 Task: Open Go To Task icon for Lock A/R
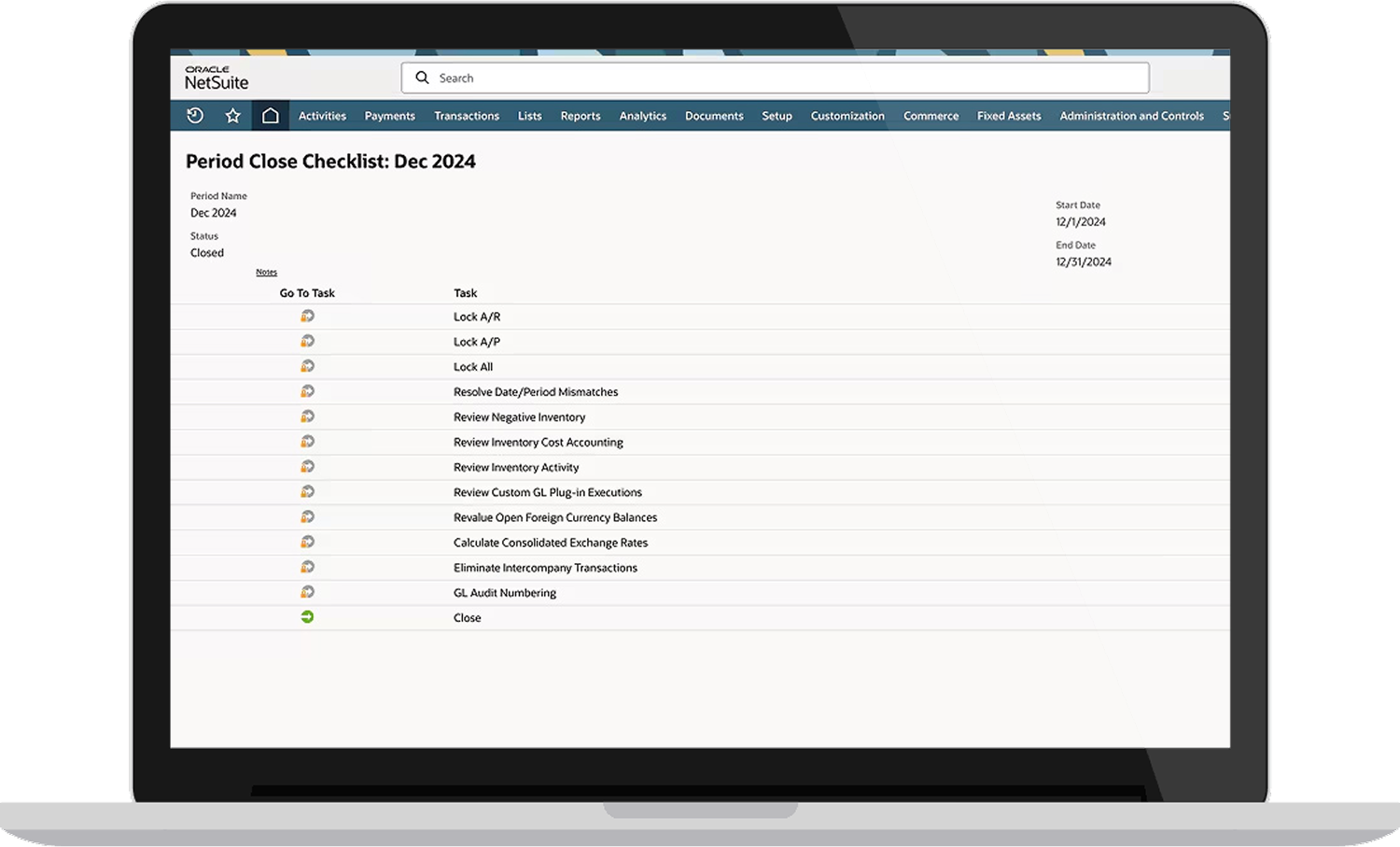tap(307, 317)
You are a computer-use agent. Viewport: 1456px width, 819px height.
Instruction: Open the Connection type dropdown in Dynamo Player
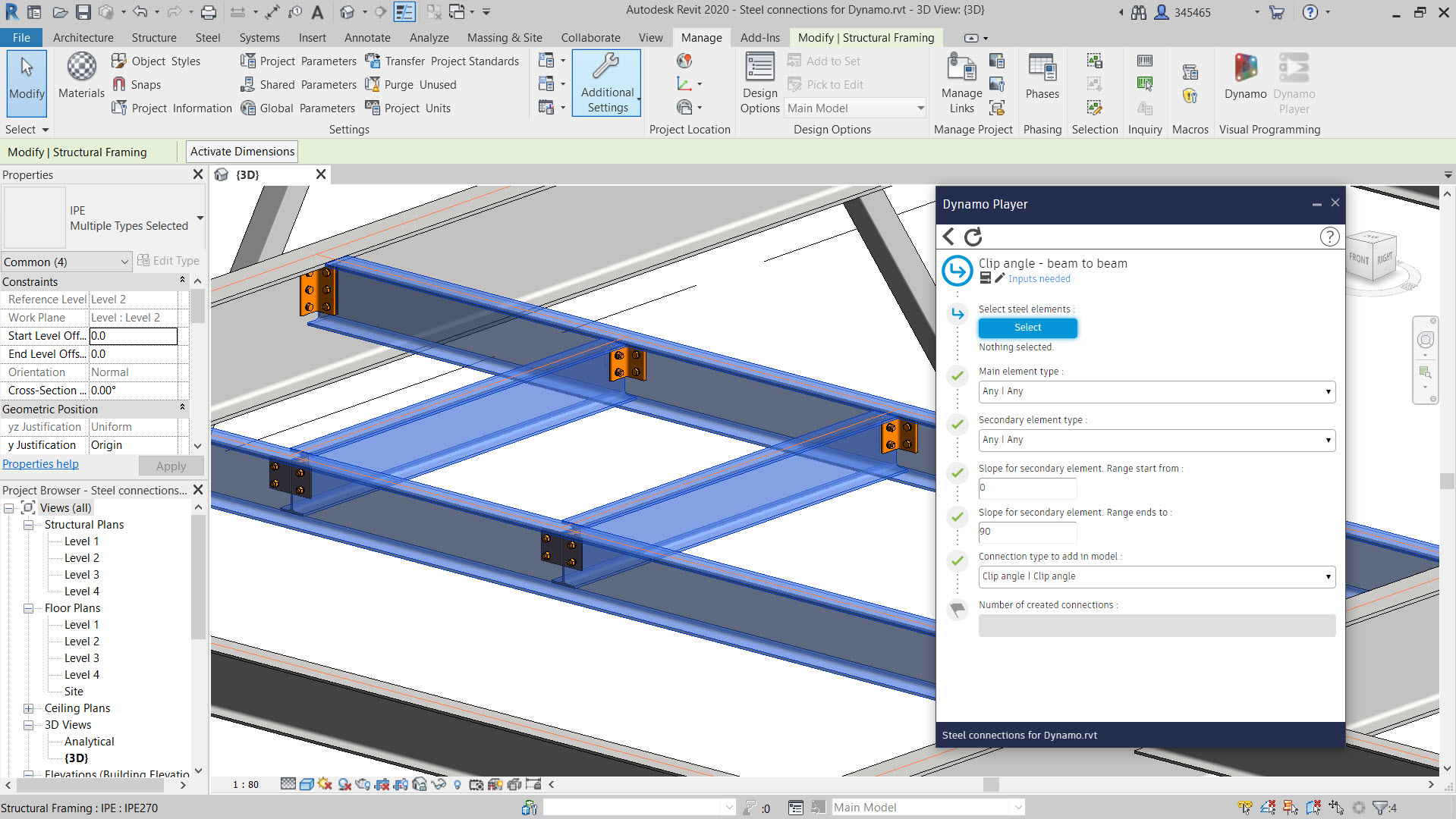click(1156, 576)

Exercise aim — Return the text lines of both items above word for word, without the pictures.

Result of the task —
 Task: Open Go To Task icon for Lock A/R
tap(307, 317)
You are a computer-use agent. Viewport: 1456px width, 819px height.
Instruction: Open the Connection type dropdown in Dynamo Player
click(1156, 576)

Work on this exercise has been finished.